EXCERPTED PASSAGE —
Christmas Travel: Dashing Through the Glow

It’s beginning to look like Christmas all over Louisiana. In all corners of the state, the holidays are being celebrated in culturally diverse customs and style. For some communities, it’s towns and parks decorated to the hilt. In others, it’s centuries-old traditions with bonfires on the levees or religious customs brought from Acadian ancestors. Whatever the festivities, the holidays are celebrated and cherished in our state. Here are events that will brighten your spirit:

Natchitoches Natchitoches Christmas Festival
As the second-oldest holiday celebration in America, the Natchitoches Christmas Festival hosts its 85th event this year. Beginning Nov. 19 with its Festival of Lights ceremony downtown on the riverbank, the stunning events continue until Jan. 6, 2012. The Blues Christmas Weekend, Nov. 26, features fireworks on the river and music by Johnny & the Nightcrawlers and Diddley Squat. The Cajun Christmas Weekend, Dec. 10, brings Brandon Ledet and the Jambalaya Cajun Band. Most of these activities are free and open to the public, with modest charges for some.

“We focus our music on Louisiana entertainers,” says Iris Harper, executive director of the Natchitoches Convention & Visitors Bureau. “This state has a wealth of talent, and we showcase it every chance we get.”

Visitors find this a user-friendly festival as most of the attractions are within walking distance. Front Street becomes a wonderland of “snow,” a blizzard made of bubbles. Children sit in inner tubes and slide down a nearby hill made of ice.

Entries on where items appear —
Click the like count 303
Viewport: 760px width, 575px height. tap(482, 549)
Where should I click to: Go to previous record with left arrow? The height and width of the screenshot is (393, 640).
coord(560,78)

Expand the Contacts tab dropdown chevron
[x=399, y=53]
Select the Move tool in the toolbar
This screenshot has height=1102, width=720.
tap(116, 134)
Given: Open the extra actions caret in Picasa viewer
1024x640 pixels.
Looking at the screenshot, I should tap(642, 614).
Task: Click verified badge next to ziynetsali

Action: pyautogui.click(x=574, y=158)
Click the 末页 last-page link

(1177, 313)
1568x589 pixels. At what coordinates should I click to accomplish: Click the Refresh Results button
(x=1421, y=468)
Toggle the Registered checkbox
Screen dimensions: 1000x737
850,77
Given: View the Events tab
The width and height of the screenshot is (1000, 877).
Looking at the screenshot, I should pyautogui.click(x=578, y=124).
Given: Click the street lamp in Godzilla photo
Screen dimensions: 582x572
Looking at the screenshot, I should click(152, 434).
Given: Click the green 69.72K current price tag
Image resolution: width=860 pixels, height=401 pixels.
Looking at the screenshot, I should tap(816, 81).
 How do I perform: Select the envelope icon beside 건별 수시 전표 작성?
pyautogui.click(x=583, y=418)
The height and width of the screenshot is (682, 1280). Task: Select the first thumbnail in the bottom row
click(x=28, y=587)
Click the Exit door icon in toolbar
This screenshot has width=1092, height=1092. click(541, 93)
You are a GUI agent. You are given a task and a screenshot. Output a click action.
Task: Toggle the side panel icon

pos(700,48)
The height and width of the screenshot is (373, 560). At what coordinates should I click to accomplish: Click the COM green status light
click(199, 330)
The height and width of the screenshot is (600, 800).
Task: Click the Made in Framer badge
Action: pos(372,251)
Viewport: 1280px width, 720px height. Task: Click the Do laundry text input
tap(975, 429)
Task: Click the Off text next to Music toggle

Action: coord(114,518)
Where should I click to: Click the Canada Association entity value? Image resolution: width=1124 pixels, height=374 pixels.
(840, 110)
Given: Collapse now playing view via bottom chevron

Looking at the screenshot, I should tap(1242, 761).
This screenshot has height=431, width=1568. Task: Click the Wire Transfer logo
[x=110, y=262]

PROBLEMS —
1/ Output the passage of the Louisiana Christmas travel article starting at "Visitors find this" and ending at "made of ice.", copied word for word.
2/ Continue the article on Louisiana Christmas events from the point where it stops.

RESPONSES IN ORDER —
1/
Visitors find this a user-friendly festival as most of the attractions are within walking distance. Front Street becomes a wonderland of “snow,” a blizzard made of bubbles. Children sit in inner tubes and slide down a nearby hill made of ice.

2/
There are tours of historic homes, carolers who roam the streets singing songs of the season and Lesson & Carols at Trinity Episcopal and Immaculate Conception churches.

The six-week celebration has an estimated $75 million economic impact for the parish and attracts more than 500,000 visitors. It’s an economic boon to this town
of 18,000.

In a regional marketing effort, Natchitoches has joined forces with other North Louisiana cities to form the Holiday Trail of Lights, including Shreveport/Bossier City, Monroe/West Monroe, Alexandria/Pineville and Minden. Visitors are encouraged to take part in the holiday events in all these locations, making for a fun weekend trip.

Despite the entertainment and economic boost these events provide, the spiritual aspect of the season is not lost.

“This is where you can find the real meaning of Christmas,” Harper says. “Just walk along the riverbanks and hear the music, watch families mill around and enjoy one another. This is what the holidays are about.”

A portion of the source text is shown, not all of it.